_What you need to do_. Among the lines below, a stretch begins at the one with "Etam (8, 869)" and ends at the one with "[Twitter (Ouvrir la". Repeat that stretch exactly, ends included.

_Given records_.
□ □ □ □
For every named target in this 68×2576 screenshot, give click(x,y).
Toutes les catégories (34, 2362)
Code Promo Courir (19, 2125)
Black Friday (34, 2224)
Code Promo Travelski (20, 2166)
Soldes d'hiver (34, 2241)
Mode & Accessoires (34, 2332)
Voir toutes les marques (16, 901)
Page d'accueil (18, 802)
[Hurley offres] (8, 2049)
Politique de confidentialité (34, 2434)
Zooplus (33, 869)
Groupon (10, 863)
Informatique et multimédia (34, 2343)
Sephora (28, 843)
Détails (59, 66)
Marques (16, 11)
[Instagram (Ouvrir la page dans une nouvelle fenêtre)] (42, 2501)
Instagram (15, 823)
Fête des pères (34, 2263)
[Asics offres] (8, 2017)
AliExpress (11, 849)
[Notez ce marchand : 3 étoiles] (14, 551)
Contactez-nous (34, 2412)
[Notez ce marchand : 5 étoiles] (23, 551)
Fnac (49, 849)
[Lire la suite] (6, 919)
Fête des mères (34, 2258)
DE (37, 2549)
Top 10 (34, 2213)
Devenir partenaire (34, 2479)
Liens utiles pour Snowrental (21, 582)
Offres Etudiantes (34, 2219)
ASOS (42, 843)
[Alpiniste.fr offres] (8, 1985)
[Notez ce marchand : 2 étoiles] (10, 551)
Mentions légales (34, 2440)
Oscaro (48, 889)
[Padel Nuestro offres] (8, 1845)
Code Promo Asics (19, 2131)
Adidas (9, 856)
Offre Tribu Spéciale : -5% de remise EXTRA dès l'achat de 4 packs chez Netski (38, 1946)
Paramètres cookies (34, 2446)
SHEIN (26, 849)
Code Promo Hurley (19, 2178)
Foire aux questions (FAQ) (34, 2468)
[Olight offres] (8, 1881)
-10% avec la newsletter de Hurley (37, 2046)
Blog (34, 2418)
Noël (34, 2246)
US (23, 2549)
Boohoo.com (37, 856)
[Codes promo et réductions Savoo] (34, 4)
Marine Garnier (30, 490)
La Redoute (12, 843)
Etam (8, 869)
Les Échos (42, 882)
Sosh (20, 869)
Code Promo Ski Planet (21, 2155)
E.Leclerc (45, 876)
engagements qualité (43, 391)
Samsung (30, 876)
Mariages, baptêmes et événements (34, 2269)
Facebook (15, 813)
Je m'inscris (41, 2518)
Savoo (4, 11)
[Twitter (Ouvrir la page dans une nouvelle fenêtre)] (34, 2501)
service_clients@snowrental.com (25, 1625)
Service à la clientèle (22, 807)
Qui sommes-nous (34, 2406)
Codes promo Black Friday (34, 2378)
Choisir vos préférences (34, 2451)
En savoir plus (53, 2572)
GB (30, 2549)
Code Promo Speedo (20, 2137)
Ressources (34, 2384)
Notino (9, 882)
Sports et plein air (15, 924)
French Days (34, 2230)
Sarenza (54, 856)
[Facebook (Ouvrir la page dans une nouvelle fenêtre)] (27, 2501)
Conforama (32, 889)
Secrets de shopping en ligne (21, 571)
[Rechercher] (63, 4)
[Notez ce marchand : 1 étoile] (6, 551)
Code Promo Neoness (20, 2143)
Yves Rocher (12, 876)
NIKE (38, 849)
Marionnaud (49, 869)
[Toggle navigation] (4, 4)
□ □ □ □
_Exercise solution_.
Etam (8, 869)
Les Échos (42, 882)
Sosh (20, 869)
Code Promo Ski Planet (21, 2155)
E.Leclerc (45, 876)
engagements qualité (43, 391)
Samsung (30, 876)
Mariages, baptêmes et événements (34, 2269)
Facebook (15, 813)
Je m'inscris (41, 2518)
Savoo (4, 11)
[Twitter (Ouvrir la page dans une nouvelle fenêtre)] (34, 2501)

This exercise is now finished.